Nobody sat in a room and said: “Right, let’s take the teachers’ pension money and use it to fund climate destruction in poor American communities whilst simultaneously telling everyone we’re green.” That’s not what happened. What happened is that decisions were made in layers: investment committees delegated to fund managers who invested in infrastructure vehicles that financed terminal construction, and at each layer there was a plausible justification, a technical reason why this specific link in the chain was outside the scope of the commitment made three links back.

This is how a great deal of institutional damage gets done in the modern world. Not through malice, but through a kind of distributed, deniable dissonance… where everyone is technically following their mandate and the outcome is nonetheless a collective failure.

The teachers whose pensions are partly parked in Texan gas infrastructure didn’t vote for it. The councillors who declared climate emergencies didn’t intend it. The fund managers who invested in BlackRock’s infrastructure vehicles were doing their fiduciary duty.

And yet. Eight terminals. More CO2 than the UK produces in a year. Communities on the Gulf Coast breathing it in. Right now.


What Happens Next

The honest answer is: probably not enough, not fast enough.

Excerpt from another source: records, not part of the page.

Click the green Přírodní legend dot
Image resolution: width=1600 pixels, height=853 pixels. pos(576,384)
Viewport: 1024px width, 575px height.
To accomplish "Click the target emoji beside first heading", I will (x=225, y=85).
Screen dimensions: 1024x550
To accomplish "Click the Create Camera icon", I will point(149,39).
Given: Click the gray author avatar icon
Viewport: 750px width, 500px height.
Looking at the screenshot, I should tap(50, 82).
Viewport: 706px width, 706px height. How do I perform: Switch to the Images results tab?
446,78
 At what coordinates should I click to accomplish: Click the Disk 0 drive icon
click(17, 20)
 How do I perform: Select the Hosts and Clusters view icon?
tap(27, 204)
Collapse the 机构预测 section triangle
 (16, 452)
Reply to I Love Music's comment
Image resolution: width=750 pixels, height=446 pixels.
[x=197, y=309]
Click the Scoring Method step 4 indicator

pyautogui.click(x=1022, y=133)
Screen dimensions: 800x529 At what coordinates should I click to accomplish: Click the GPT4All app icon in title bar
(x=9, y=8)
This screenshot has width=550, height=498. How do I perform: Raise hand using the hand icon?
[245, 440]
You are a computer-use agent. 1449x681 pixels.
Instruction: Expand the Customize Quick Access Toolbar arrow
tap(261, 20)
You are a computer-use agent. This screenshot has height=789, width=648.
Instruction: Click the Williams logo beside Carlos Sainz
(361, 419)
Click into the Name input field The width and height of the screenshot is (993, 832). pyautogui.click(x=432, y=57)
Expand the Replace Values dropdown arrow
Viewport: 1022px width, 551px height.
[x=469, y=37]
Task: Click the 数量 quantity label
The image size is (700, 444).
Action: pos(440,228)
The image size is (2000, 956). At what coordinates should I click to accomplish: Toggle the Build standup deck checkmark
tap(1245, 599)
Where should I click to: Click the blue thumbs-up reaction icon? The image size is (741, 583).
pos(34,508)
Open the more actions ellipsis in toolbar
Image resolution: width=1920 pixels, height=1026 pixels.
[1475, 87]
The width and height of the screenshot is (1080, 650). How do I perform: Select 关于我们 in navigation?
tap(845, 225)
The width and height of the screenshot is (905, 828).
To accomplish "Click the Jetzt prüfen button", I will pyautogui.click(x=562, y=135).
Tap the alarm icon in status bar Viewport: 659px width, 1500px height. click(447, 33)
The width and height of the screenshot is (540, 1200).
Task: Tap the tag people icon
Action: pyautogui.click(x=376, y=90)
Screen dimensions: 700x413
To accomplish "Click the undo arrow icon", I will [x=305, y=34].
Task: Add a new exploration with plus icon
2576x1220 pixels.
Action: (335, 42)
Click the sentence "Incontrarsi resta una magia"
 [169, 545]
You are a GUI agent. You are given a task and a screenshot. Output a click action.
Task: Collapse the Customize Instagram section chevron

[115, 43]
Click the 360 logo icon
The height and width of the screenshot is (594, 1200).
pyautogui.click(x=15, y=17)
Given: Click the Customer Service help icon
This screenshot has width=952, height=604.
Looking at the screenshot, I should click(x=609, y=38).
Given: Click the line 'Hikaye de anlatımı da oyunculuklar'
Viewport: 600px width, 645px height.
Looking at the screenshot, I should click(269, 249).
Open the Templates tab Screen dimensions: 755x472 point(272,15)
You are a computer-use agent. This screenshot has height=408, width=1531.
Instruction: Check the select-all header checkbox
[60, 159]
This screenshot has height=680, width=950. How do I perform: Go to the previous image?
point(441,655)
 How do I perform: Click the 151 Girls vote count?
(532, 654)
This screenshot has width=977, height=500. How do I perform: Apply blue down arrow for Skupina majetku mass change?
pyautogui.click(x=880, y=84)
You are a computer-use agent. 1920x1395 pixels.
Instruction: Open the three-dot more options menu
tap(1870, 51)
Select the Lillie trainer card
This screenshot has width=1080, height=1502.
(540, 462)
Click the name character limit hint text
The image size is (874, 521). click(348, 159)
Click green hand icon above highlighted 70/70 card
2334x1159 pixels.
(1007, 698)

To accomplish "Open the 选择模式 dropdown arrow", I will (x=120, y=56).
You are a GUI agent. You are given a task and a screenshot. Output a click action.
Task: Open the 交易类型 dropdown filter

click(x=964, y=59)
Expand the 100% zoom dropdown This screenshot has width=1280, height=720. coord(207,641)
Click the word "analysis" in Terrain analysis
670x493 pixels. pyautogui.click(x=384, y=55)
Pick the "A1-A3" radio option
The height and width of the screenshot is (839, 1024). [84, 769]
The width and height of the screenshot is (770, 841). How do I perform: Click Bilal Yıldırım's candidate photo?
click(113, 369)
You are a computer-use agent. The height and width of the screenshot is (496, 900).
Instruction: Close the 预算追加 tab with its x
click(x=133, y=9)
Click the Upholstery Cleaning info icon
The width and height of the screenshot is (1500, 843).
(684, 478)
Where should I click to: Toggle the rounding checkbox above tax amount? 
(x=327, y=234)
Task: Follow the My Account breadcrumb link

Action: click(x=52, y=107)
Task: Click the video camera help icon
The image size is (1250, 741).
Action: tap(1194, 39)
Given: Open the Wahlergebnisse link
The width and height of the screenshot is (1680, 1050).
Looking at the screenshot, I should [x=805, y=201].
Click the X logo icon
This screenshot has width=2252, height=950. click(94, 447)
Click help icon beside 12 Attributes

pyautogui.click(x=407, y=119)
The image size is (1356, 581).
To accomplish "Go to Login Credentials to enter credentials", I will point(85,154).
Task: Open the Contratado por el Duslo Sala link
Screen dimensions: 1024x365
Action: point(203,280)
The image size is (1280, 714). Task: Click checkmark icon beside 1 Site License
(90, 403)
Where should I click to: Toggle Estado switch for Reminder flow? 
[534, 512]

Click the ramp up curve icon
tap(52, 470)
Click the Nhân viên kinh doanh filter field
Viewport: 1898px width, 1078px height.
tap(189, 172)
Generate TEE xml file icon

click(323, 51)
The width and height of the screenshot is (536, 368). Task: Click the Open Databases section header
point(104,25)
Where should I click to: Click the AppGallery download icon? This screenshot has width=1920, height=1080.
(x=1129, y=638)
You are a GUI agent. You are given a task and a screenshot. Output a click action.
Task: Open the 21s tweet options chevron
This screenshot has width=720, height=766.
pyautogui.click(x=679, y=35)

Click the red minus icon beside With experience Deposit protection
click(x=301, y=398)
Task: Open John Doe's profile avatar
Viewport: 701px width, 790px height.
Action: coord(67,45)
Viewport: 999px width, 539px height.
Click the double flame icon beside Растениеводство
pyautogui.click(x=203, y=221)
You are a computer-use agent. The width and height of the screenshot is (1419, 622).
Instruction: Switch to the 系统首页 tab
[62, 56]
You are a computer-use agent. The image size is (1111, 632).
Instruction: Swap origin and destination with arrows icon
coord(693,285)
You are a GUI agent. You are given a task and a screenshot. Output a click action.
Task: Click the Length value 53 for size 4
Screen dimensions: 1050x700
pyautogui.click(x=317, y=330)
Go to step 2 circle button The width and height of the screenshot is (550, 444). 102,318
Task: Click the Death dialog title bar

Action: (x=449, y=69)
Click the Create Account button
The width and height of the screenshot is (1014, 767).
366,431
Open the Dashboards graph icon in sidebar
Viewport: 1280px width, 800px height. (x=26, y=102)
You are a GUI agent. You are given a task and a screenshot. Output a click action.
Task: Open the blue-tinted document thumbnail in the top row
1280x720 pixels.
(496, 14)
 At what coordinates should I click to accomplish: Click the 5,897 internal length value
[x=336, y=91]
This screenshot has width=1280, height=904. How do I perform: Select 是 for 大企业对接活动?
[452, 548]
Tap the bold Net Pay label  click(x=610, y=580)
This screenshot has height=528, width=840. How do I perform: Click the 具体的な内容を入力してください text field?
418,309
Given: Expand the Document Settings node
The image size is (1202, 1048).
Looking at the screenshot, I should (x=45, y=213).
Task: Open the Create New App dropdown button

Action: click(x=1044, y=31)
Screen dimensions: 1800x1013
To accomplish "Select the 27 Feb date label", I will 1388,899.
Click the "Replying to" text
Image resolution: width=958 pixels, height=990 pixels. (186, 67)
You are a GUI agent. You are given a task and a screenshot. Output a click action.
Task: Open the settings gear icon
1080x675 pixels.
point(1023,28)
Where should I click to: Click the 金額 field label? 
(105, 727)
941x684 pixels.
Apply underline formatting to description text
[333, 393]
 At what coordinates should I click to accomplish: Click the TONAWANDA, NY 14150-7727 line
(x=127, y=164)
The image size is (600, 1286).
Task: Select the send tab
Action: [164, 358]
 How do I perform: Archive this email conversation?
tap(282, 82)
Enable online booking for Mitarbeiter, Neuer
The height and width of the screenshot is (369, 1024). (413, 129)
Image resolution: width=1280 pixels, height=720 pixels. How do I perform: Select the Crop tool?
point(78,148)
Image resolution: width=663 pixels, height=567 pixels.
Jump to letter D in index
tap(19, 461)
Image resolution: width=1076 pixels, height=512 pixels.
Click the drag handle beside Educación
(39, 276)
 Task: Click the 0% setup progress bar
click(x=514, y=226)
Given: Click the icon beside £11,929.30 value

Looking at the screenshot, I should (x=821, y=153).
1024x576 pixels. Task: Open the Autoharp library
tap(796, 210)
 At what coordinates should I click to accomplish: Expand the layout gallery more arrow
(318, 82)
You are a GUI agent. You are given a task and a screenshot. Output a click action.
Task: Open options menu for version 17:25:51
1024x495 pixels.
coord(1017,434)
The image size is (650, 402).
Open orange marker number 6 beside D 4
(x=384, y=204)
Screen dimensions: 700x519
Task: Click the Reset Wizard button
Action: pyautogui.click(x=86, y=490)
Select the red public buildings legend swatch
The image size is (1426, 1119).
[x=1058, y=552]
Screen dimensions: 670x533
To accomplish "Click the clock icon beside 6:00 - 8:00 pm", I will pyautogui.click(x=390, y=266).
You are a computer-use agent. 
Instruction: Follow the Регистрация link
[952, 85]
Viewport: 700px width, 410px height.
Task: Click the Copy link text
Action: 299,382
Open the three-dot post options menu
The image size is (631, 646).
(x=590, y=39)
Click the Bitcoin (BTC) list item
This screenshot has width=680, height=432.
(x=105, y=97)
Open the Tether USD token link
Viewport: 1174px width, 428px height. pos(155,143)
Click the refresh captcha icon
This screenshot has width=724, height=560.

Some funds will review their positions, pushed by the investigation and by newly embarrassed councillors. There will be strongly worded letters. There will be policy consultations. The pooling reforms will proceed, and oversight will become murkier rather than clearer. Parliament will debate, and some amendment around climate risk may or may not make it through.

The LNG terminals will, for the most part, continue to be built. The companies behind them are enjoying a significant financial tailwind from Trump’s foreign policy adventures. The returns look healthy in the short term, which is exactly what pension fund trustees are legally obligated to care about.

What might actually change things, if anything does, is the combination of: continued investigative journalism making this specific and visible and local (Lancashire! Essex! Waltham Forest!), genuine grassroots anger from scheme members, and the slowly increasing recognition that “stranded asset risk” is not just a campaigner’s talking point but an actual financial concern for a fund that will still be paying out benefits in sixty years.

Councillor Andrew Scopes of West Yorkshire put it simply: “We need to be looking beyond the possible short-term gains, at the long-term risk.”

Yes. Quite. That’s the whole game, really.


There’s a metaphor lurking in those giant white orbs on the Gulf Coast… those alien spheres of compressed gas gleaming in the Louisiana sun, built in part with the retirement savings of British public sector workers who spent their careers trying to make things better.

It’s not a comfortable metaphor. But it might be a useful one.

The next time your council publishes a climate action plan, and you feel that little flicker of cautious optimism… it’s worth asking where the pension money actually goes. Not in principle. Not in the listed equity portfolio. In the infrastructure funds. In the private markets. In the places that the brochure doesn’t mention.

Because right now, in America, sixty sets of British pension savers are finding out the answer.

And it’s not what anyone was told.


Sources: Bureau of Investigative Journalism, April 2026. Additional reporting from the Blackpool Gazette, East Anglia Bylines, Waltham Forest Echo, Bedford Independent, and the Isle of Wight Council response via onthewight.com.